Which brings me back to the topic of what happens after April 2012: I have a few possible things in mind like 1.) Create my own web-series, 2.) Hire local camera pro and actors to test the waters with a short, and 3.) Make a no-budget film in my local town as a calling card to future projects.
In truth, number two can be switched with one. Test the technical skills of local peeps and actors so all I am doing is pretty much directing, meaning I’m not touching anything else except the action and working with the actors. Also, I don’t have to buy a camera then. Let them do the work and I pay to command. Not much but I still get to command. Muahahaha.
Working with a web-series can be great for experience. I regret not doing that earlier with my good friends but fuck it; I can weep and cry when I get old. If I want it, I have to take it. So that’s why I will probably work on this kind of project for practicing a longer form of storytelling that is a tiny bit better than making shorts. Because what I’ve been reading and studying, making shorts are great for demo reels but you can’t really sell them. Most people are getting into web-series on YouTube or feature films.
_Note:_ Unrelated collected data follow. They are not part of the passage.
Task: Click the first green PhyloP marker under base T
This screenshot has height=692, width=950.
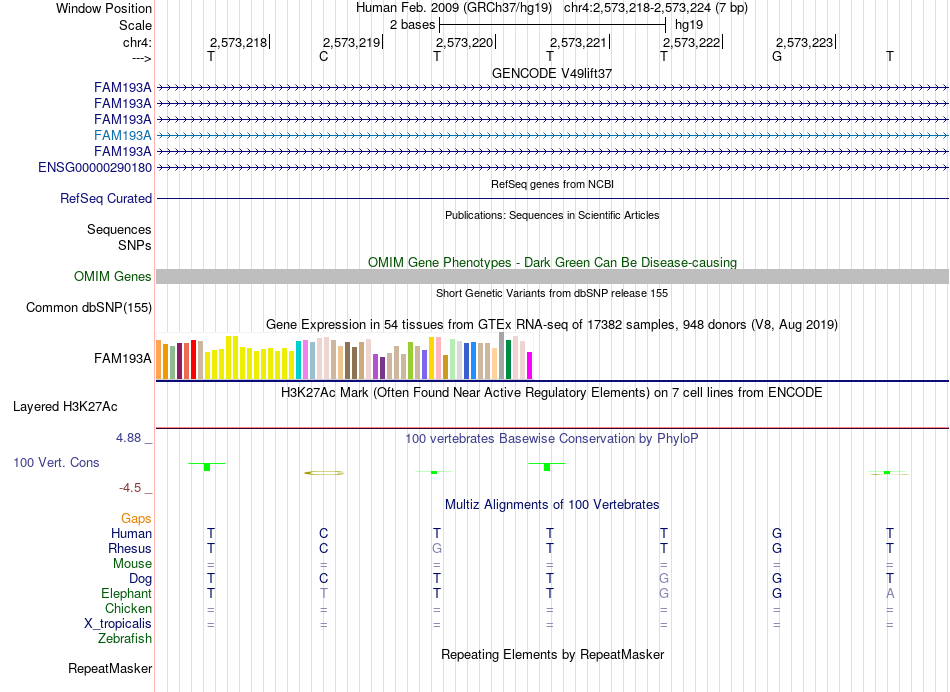Action: click(207, 466)
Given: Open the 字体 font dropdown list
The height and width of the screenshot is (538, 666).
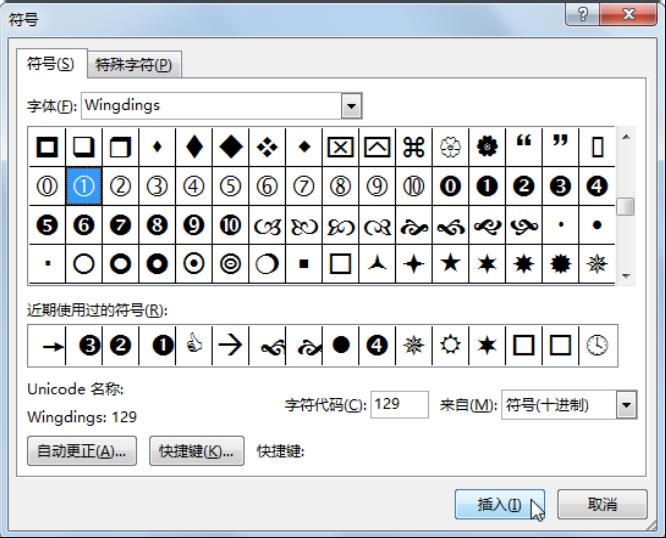Looking at the screenshot, I should point(351,105).
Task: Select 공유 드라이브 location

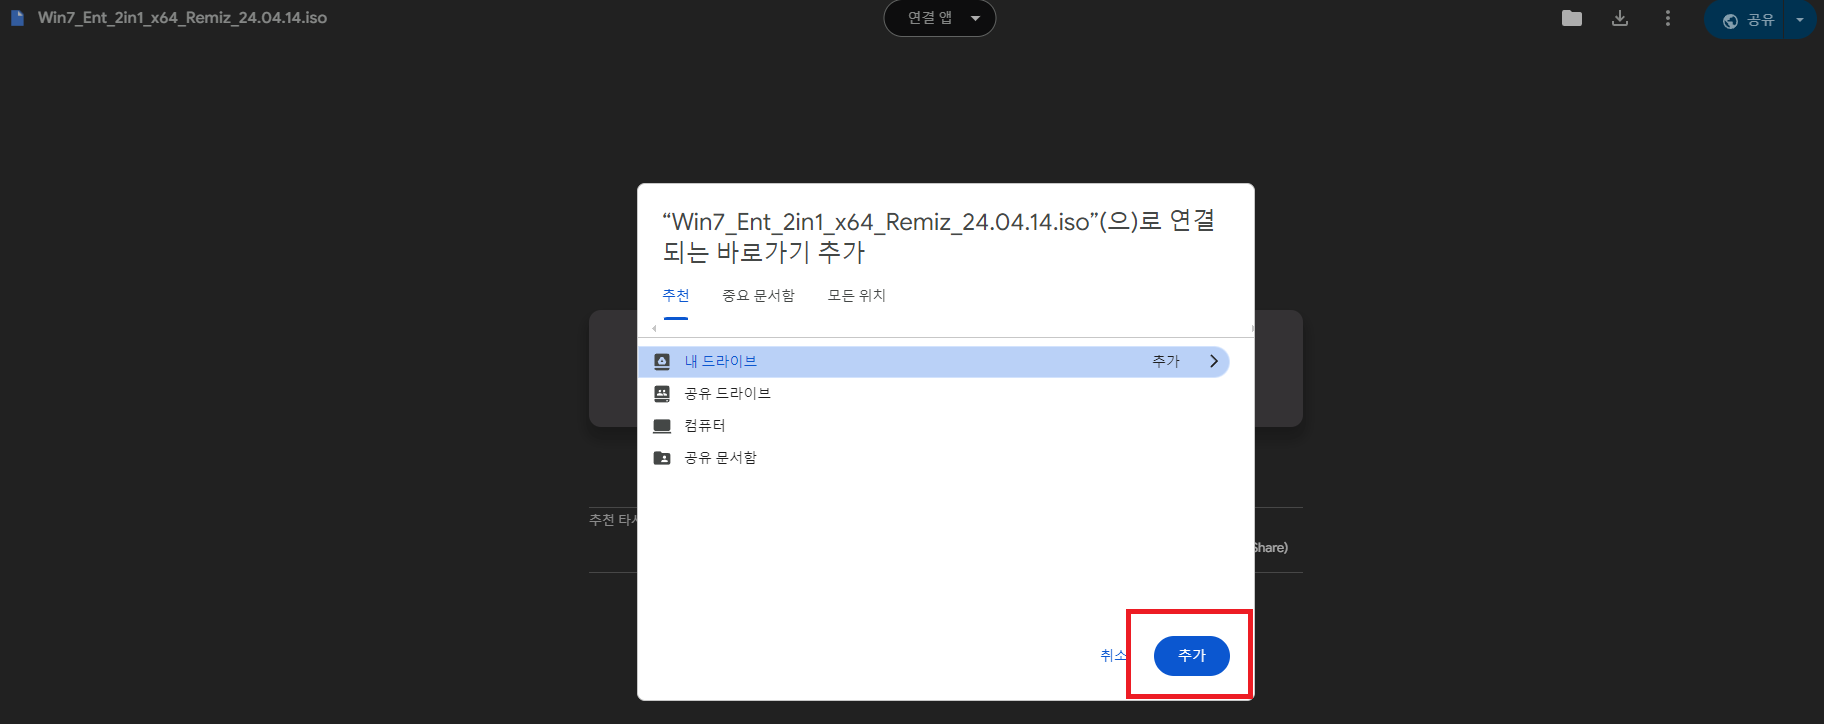Action: (933, 394)
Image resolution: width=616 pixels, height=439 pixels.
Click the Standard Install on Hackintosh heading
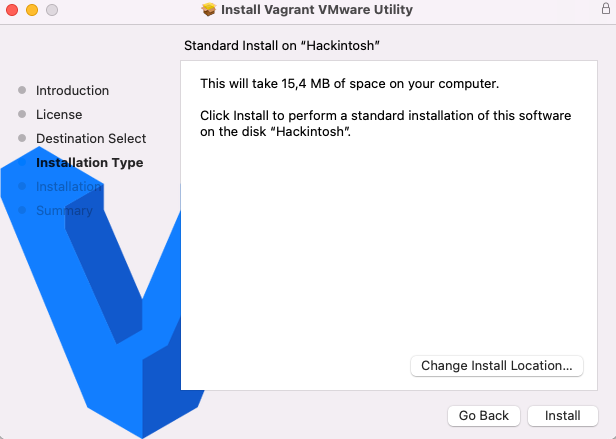282,46
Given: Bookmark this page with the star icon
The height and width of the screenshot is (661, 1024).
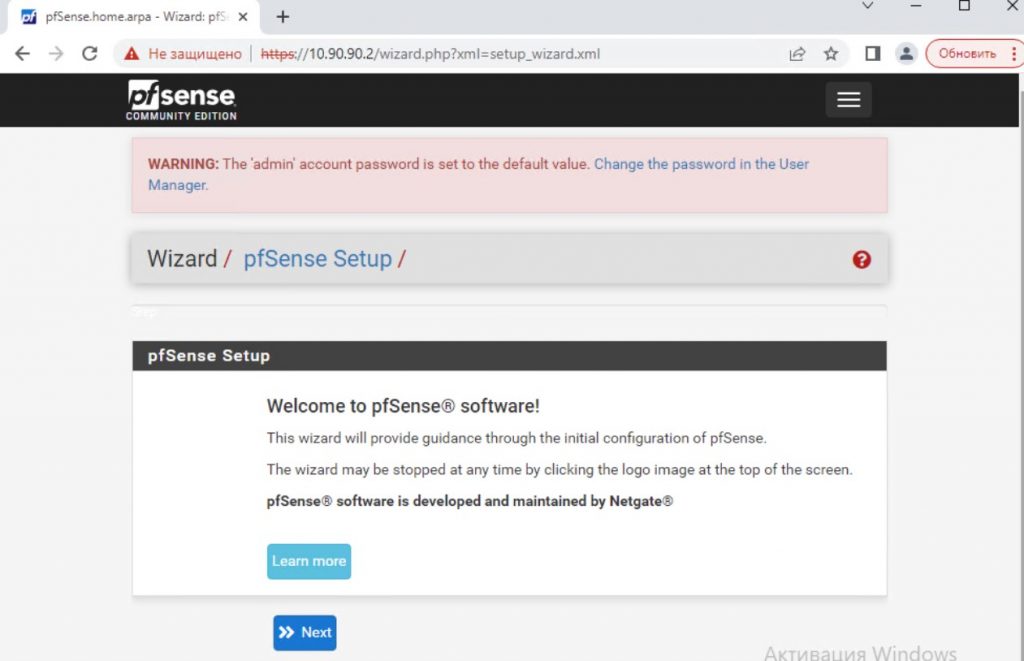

The last point is making a feature film in your local town. I had this in mind when I was moving out of Ottawa. I was in the middle of transition and I had no direction. If I had a decent script prior to May, ready to go… I’m sure I would’ve finished a feature length movie already. I think I could spend maybe… $2000-$4000 to make something decent. Beg, cheat, steal… whatever it takes to get it done.
But, you got to keep moving forward. I can’t dwell on past “mistakes.” All this happens for a reason because if I change one little thing in my life… I wouldn’t have met the cool people I have… the really cool folks who I can relate and talk to when I have to. These peeps are part of my filmmaking family. I have to embrace them and be grateful. And I have to believe in myself. That’s all I have to offer to the world.